The Ministry of Time, by Kaliane Bradley
I’m a total sucker for time travel stories and this one is a funny, moving delight. In the near future, the UK government has secretly acquired the technology to travel through time, but the effects on the human body are unknown. So officials have fetched people from the past who they know from the historical record were going to die anyway (thus avoiding any chance of affecting the future) and are studying how their bodies react to the stress of a new temporal environment. Our unnamed narrator is a civil servant with a new job — serving as a “bridge,” or a kind of babysitter/cultural interpreter — for one of a handful of these new arrivals. Her charge is Lt. Graham Gore, a (real-life) naval officer who was lost on an 1845 Arctic expedition after his boat was stuck in the ice. She finds Gore to be charming and a total hottie, so you know where this is going. They have great chemistry, but she’s ultimately beholden to her bureaucratic minders, so when complications, hidden agendas and danger emerge, she’s got some choices to make. I loved this, and it’s going right to my “to be reread” list.
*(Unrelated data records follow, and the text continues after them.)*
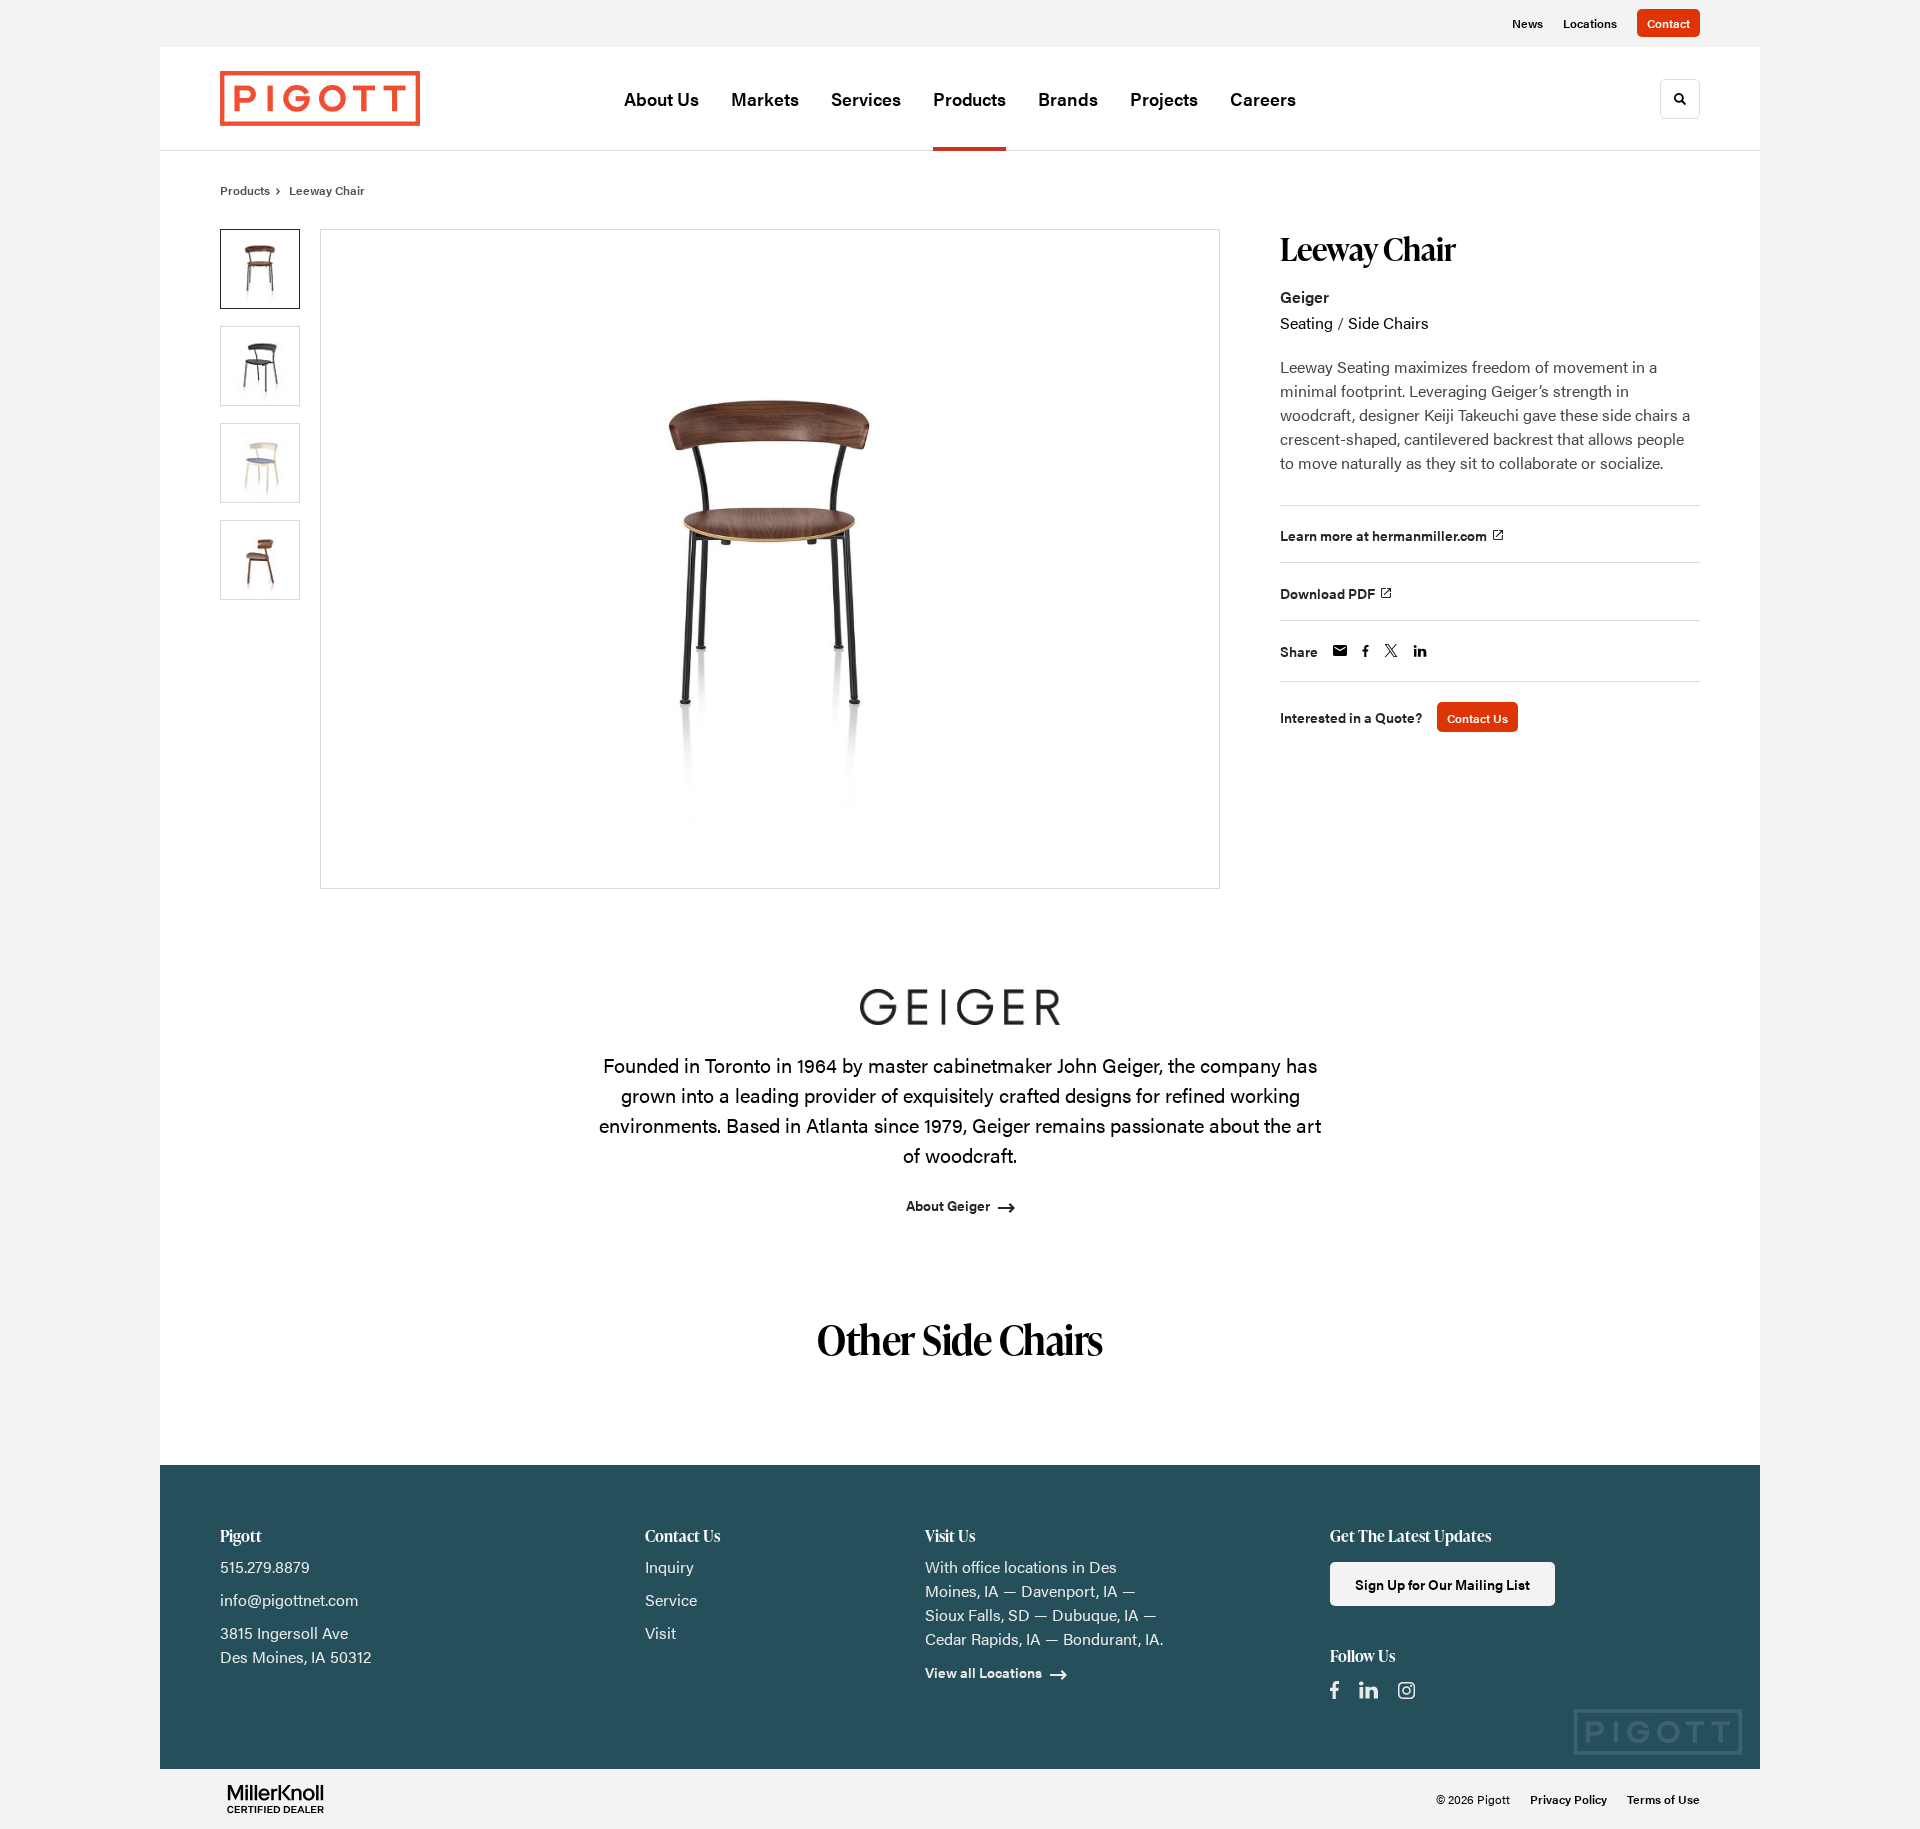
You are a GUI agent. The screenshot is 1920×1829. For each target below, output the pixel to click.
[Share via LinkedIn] (1420, 651)
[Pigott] (320, 98)
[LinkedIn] (1368, 1690)
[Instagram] (1406, 1690)
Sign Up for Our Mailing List (1442, 1584)
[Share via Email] (1340, 650)
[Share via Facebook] (1365, 651)
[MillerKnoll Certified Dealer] (275, 1799)
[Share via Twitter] (1391, 650)
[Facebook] (1334, 1690)
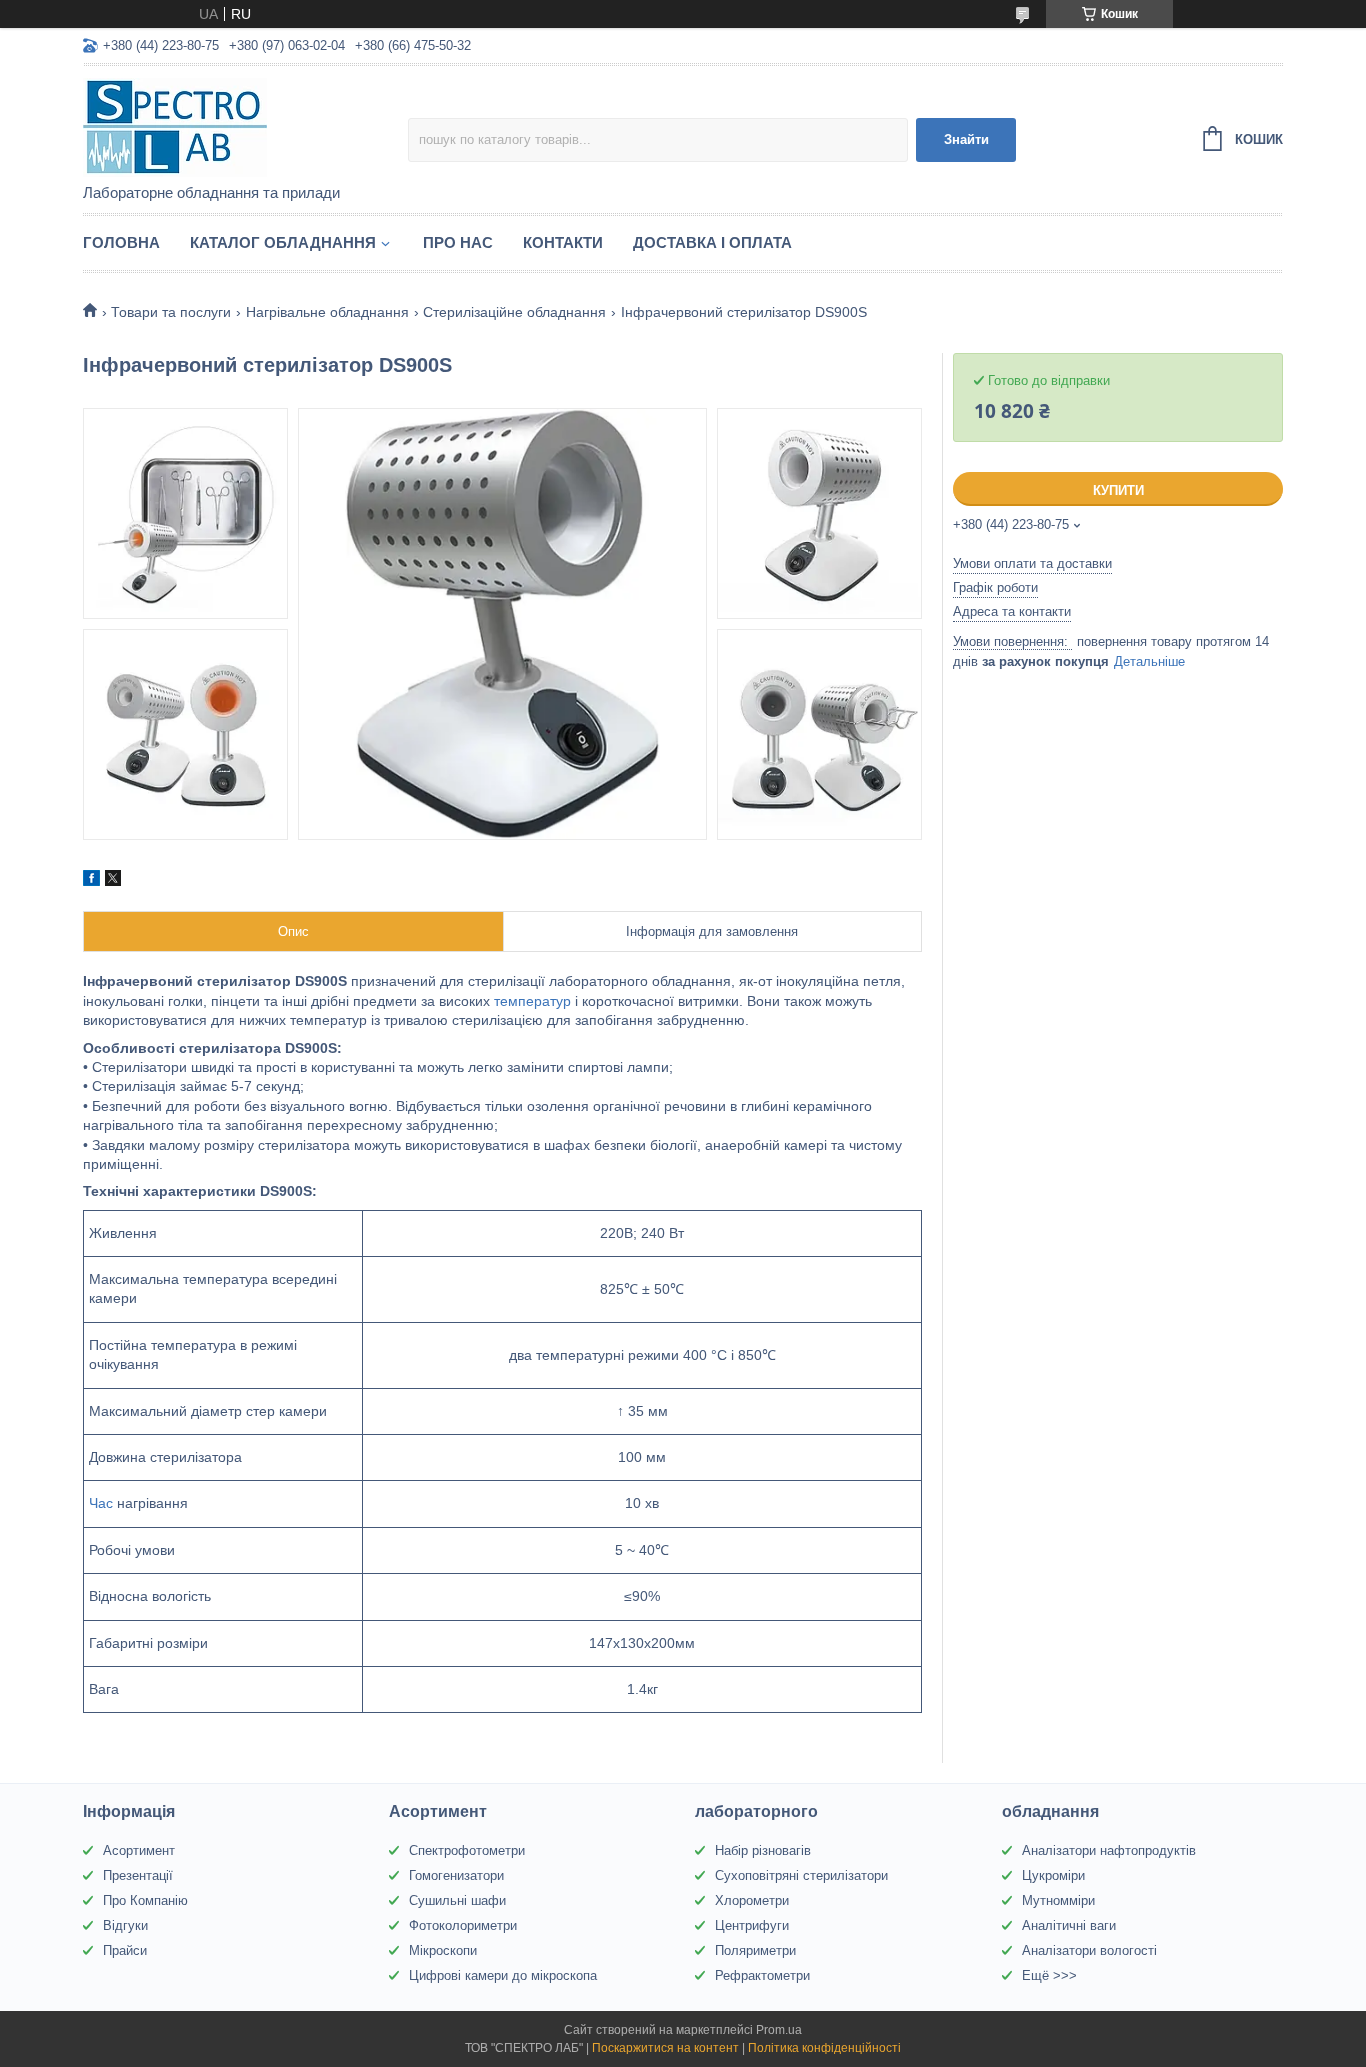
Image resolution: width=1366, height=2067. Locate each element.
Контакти (563, 242)
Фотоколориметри (463, 1925)
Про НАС (458, 242)
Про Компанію (145, 1900)
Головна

The Return of Ellie Black, by Emiko Jean
The missing girl thriller subgenre is pretty crowded, but this is one of the best recent entries. It begins with a disheveled young woman running out of the woods near Olympia, Washington, telling the hikers she encounters that her name is Elizabeth Black. One of the first to hear the news is Chelsey Calhoun, a detective in the small town of Coldwell Beach a few hours away, who led the investigation into the disappearance of teenager Ellie Black two years ago. Once Chelsey verifies that this is indeed the same person and reunites Ellie with her parents, she tries to find out what happened — and pretty much hits a brick wall. Ellie has clearly been abused but doesn’t want to talk about what happened to her. Chelsey has her own complicated history with this issue; she’s adopted, and her teenage sister Lydia went missing years ago, killed by her boyfriend, an event that shattered her family. The story of what happened to Ellie and other missing girls emerges from multiple perspectives, including that of Ellie herself. I couldn’t stop reading this and the final twist worked for me, though some may find it jarring.
Victim, by Andrew Boryga
Javi is in high school in the Bronx when he learns that the most difficult circumstances of his life — his father, a drug dealer, was killed in front of him in Puerto Rico — could be his ticket to ride. A college admissions counselor advises him to write an essay that plays up the most negative parts of his life and how he overcame them. In other words, from kids like Javi (that is, not white, rich, or otherwise privileged), the colleges want a trauma plot. Javi writes a somewhat emotionally untrue essay, which gets him into the (fictional) elite college Donlon. Javi aspires to be a writer, but can’t quite work up an appetite for the research and reporting that journalism requires. So, prompted by the social activist he’s wooing, Anais, he finagles a position as the first ever Latino columnist at the school newspaper. When Javi runs out of somewhat exaggerated material, he starts making stuff up, and when questioned, going to great lengths to deceive or silence his handful of skeptics. This, as you can imagine, isn’t sustainable long-term, and when he decides to write about people close to him, things get bad in a hurry. Pretty much everyone is skewered in this satire, especially the people who are so eager to assuage the guilt at being privileged that they accept Javi’s falsehoods at face value. This is a hilarious, speedy, sharp read.